Ça n’a pas l’air d’être facile d’avoir une vie amoureuse au Burkina Faso. Des milliers d’heures de fiction américaine ou européenne en attestent : ce n’est pas forcément plus facile plus près de nous. Mais c’est difficile différemment, en tous cas. Waga Love semble affirmer avec assurance (et ce malgré ses dialogues un peu maladroits ou ses réponses un peu raides, et sa réalisation sans chichis) que personne n’est bien loti, finalement. On ne sait pas trop s’il faut être rassuré ou déprimé !
Il y a sûrement, sans aucun doute, des fictions africaines plus léchées visuellement et plus subtiles scénaristiquement, que Waga Love. Notez qu’on ne les voit pas non plus en festival, et moins encore ailleurs.
Alors je veux bien que Waga Love ne soit pas forcément la série qui va remplacer The Wire ou Les Soprano dans le cœur des critiques de télévision « qui se respectent ». Mais je suis un peu fâchée que, pour une fois qu’une série africaine nous parvienne (autrement que sur TV5 Monde, qui l’a diffusée mais que personne en France ne semble regarder), le public n’y ait pas accès.

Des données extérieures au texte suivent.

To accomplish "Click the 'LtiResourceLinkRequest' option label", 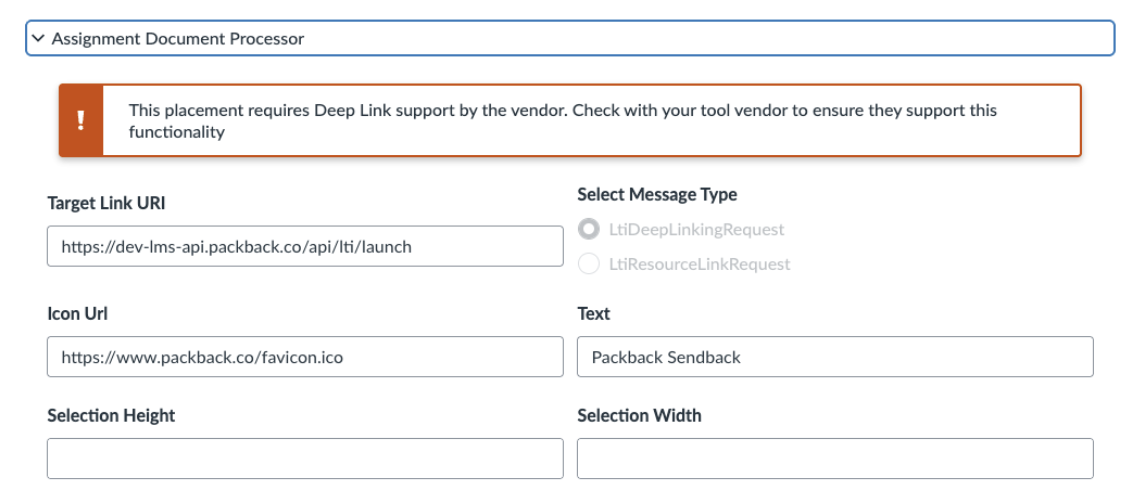I will tap(699, 264).
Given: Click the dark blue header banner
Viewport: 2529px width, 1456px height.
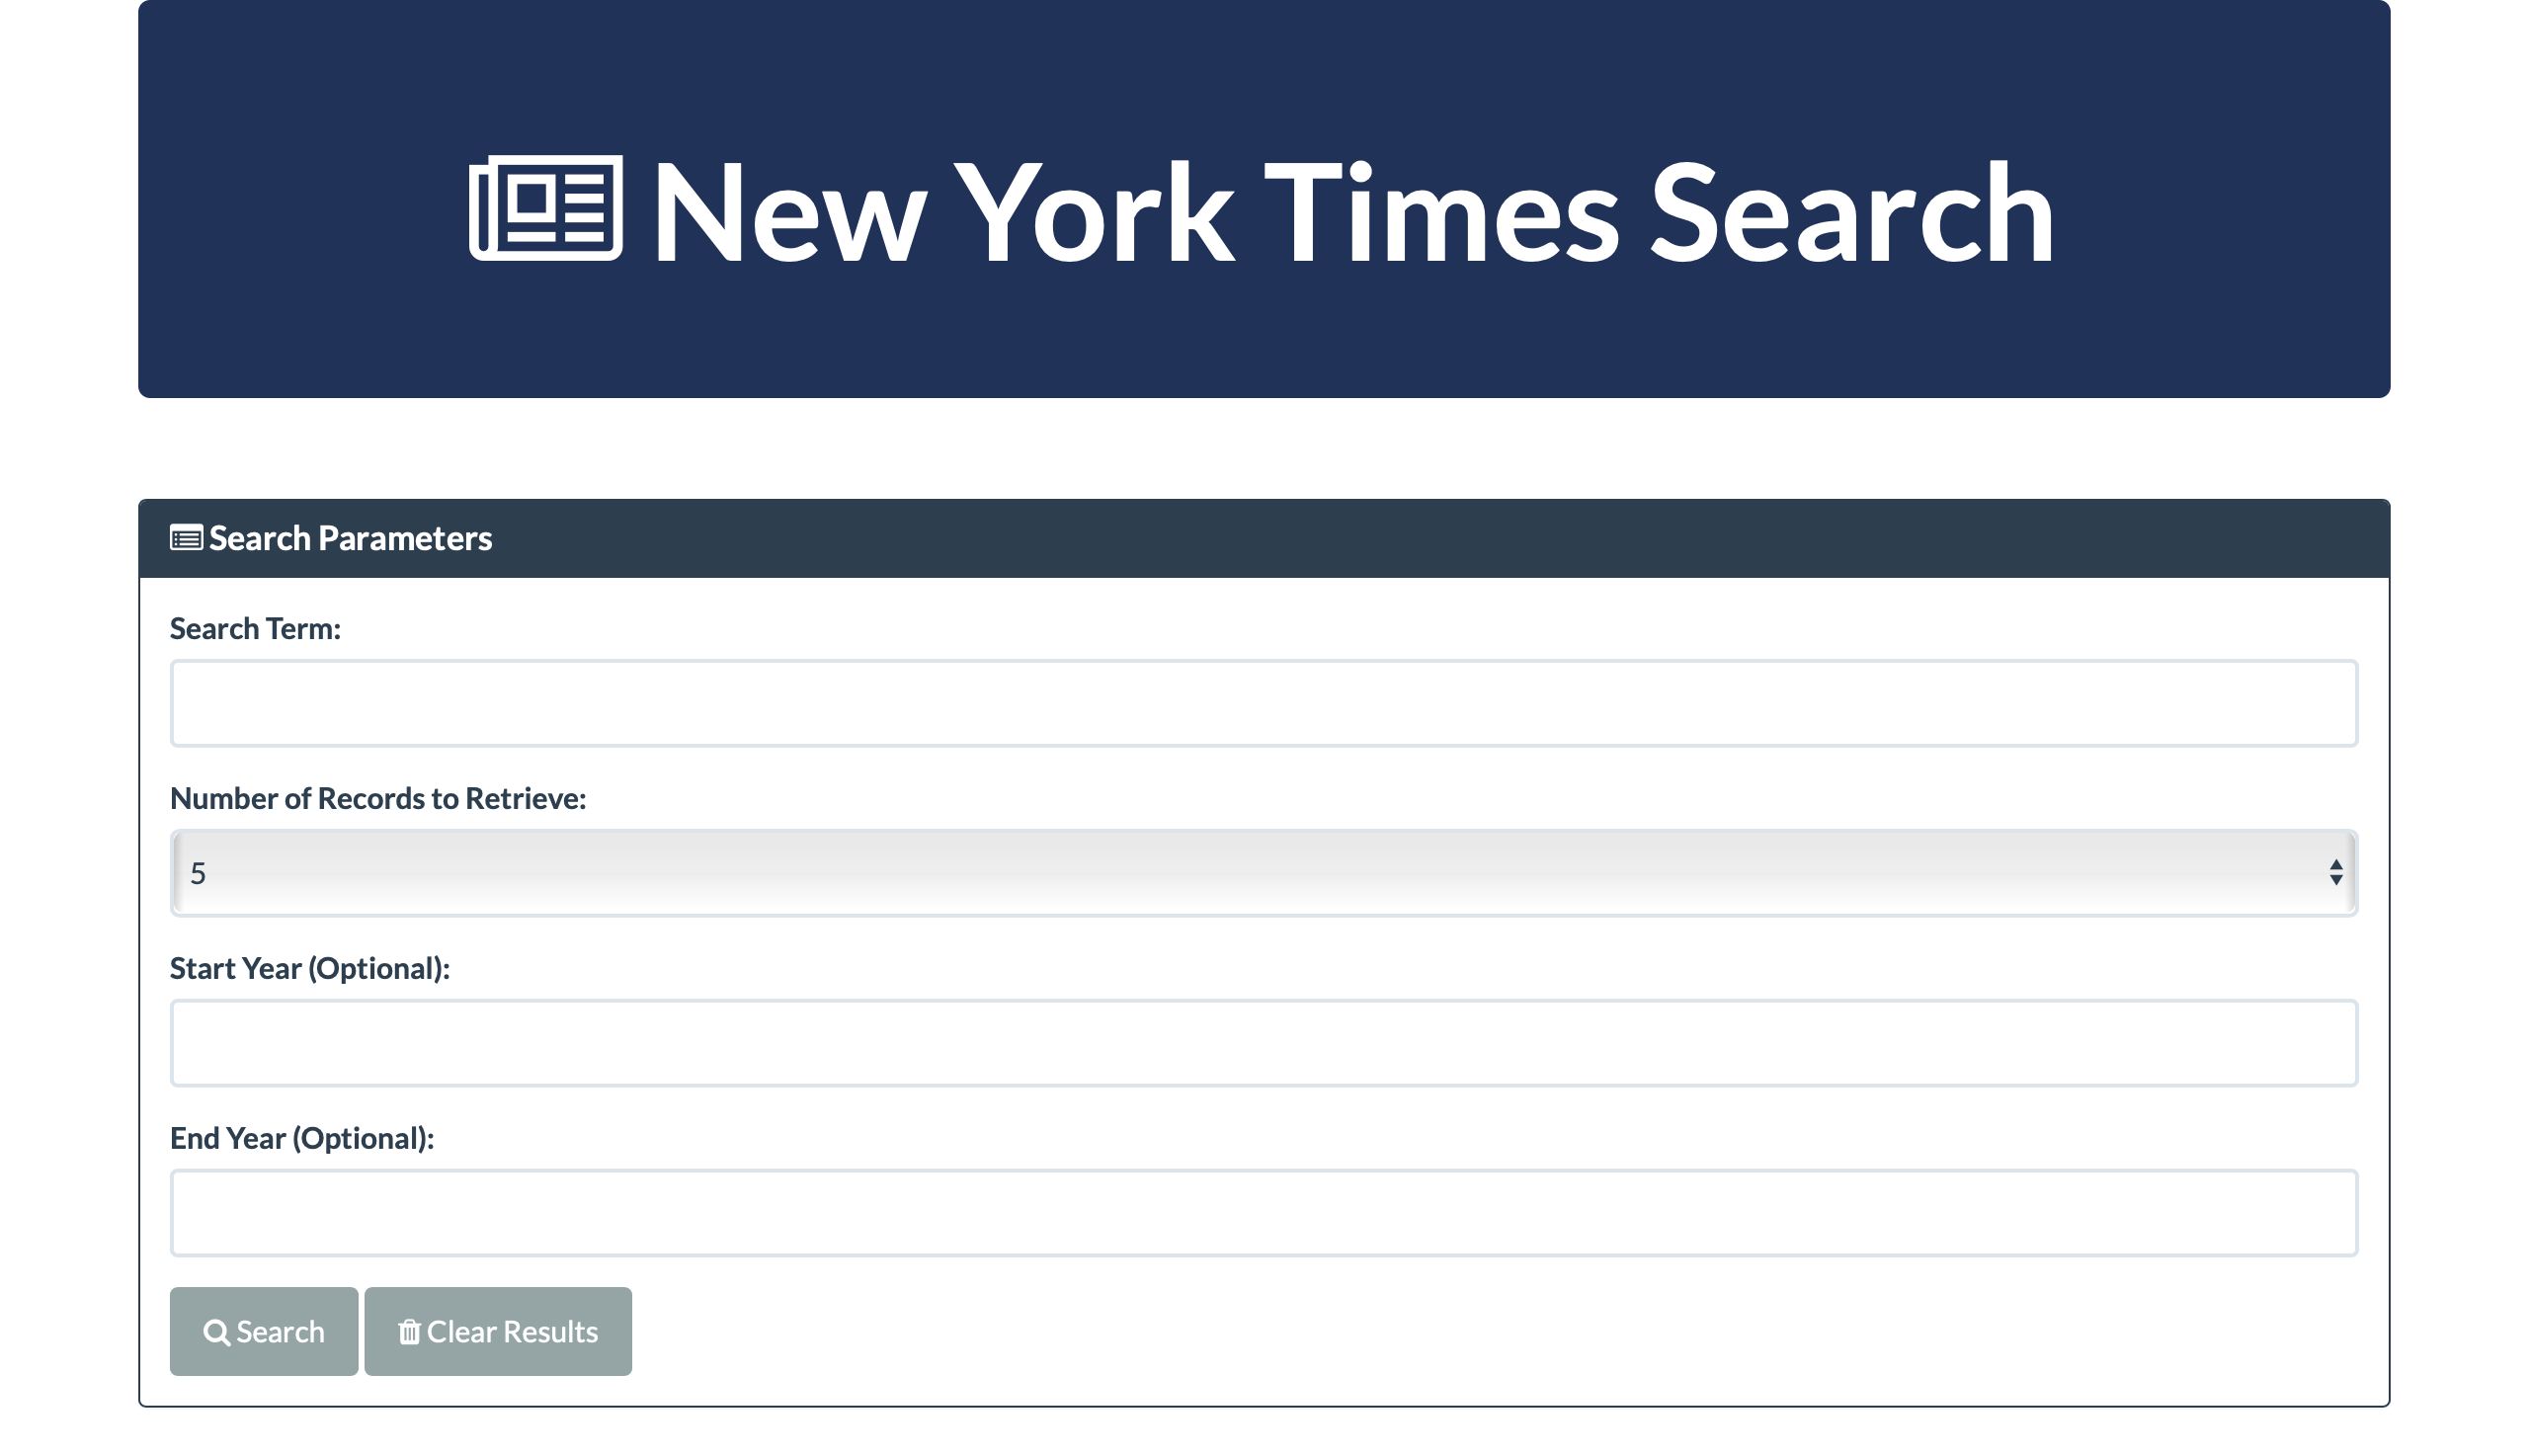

A vrai dire, je n’en veux pas à l’organisation Séries Mania, qui a déjà plus de séries que le cœur ne désire à caser dans ses quelques salles de projection, et des séries autrement plus facile à « vendre » aux festivaliers qu’une série burkinabés. Mais enfin, bon, justement : il faut bien commencer quelque part ! C’est surtout à notre absence à noustous d’ouverture sur le monde, sur les séries du monde, que j’adresse ma petite colère d’aujourd’hui. On aime bien se dire qu’on a fait la queue sur 50m pour aller à la soirée Deutschland 83, ce serait cool si une prochaine fois, on pouvait surmonter nos préjugés sur la fiction africaine aussi.
Ne serait-ce que pour se rassurer sur le fait que, côté vie amoureuse, tout le monde en chie.